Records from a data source
+ + +

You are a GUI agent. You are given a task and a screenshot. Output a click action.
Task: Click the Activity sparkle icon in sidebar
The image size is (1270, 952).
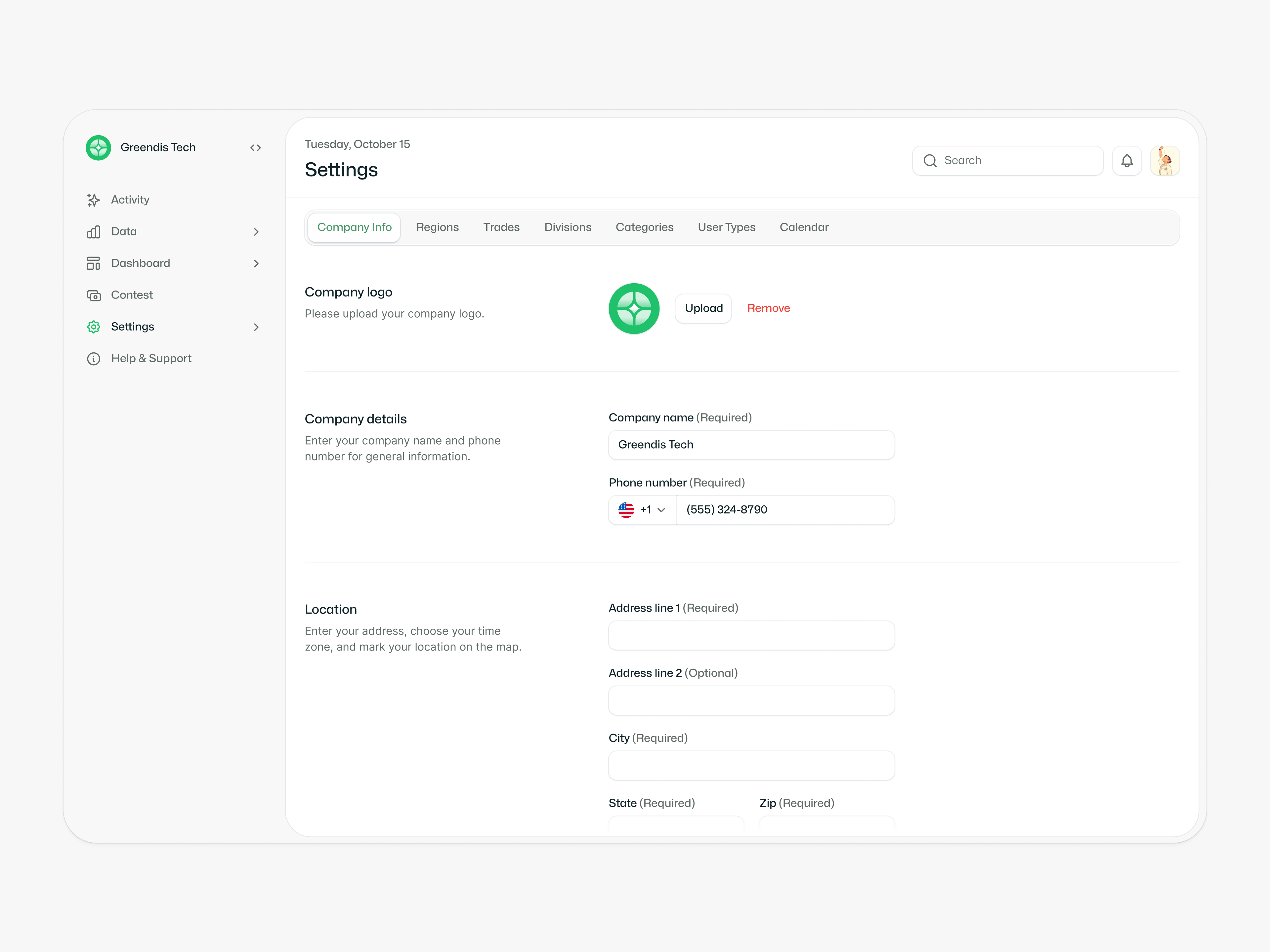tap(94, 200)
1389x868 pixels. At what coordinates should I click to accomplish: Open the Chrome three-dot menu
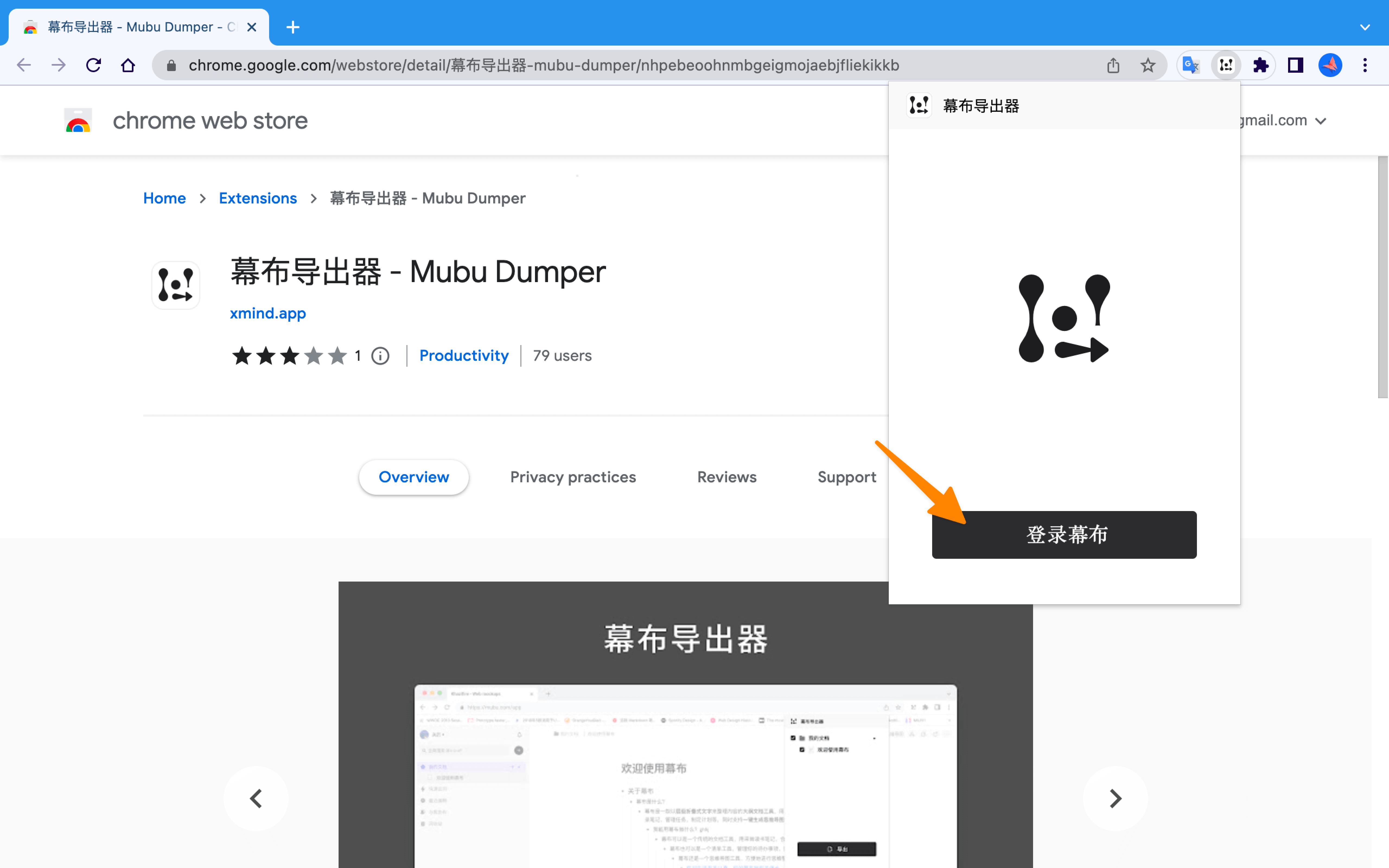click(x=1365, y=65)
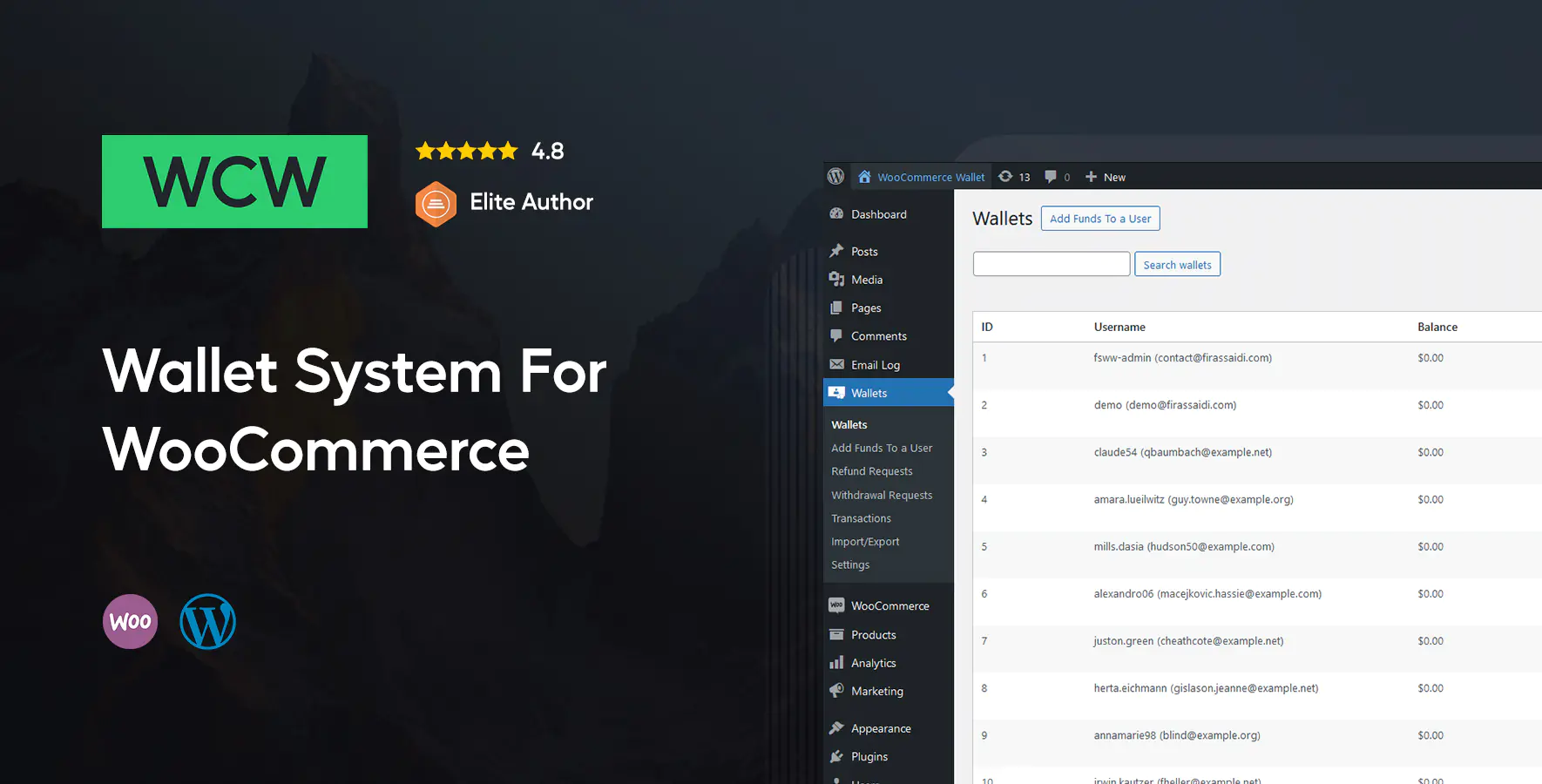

+ + +

Problem statement
Only the lines from the one with "1389x868 pixels. At" through the last line of the records above are wanted, copied exactly and with pictures omitted.

Response to the exercise
1389x868 pixels. At what coordinates should I click to accomplish: Open the Chrome three-dot menu
click(x=1365, y=65)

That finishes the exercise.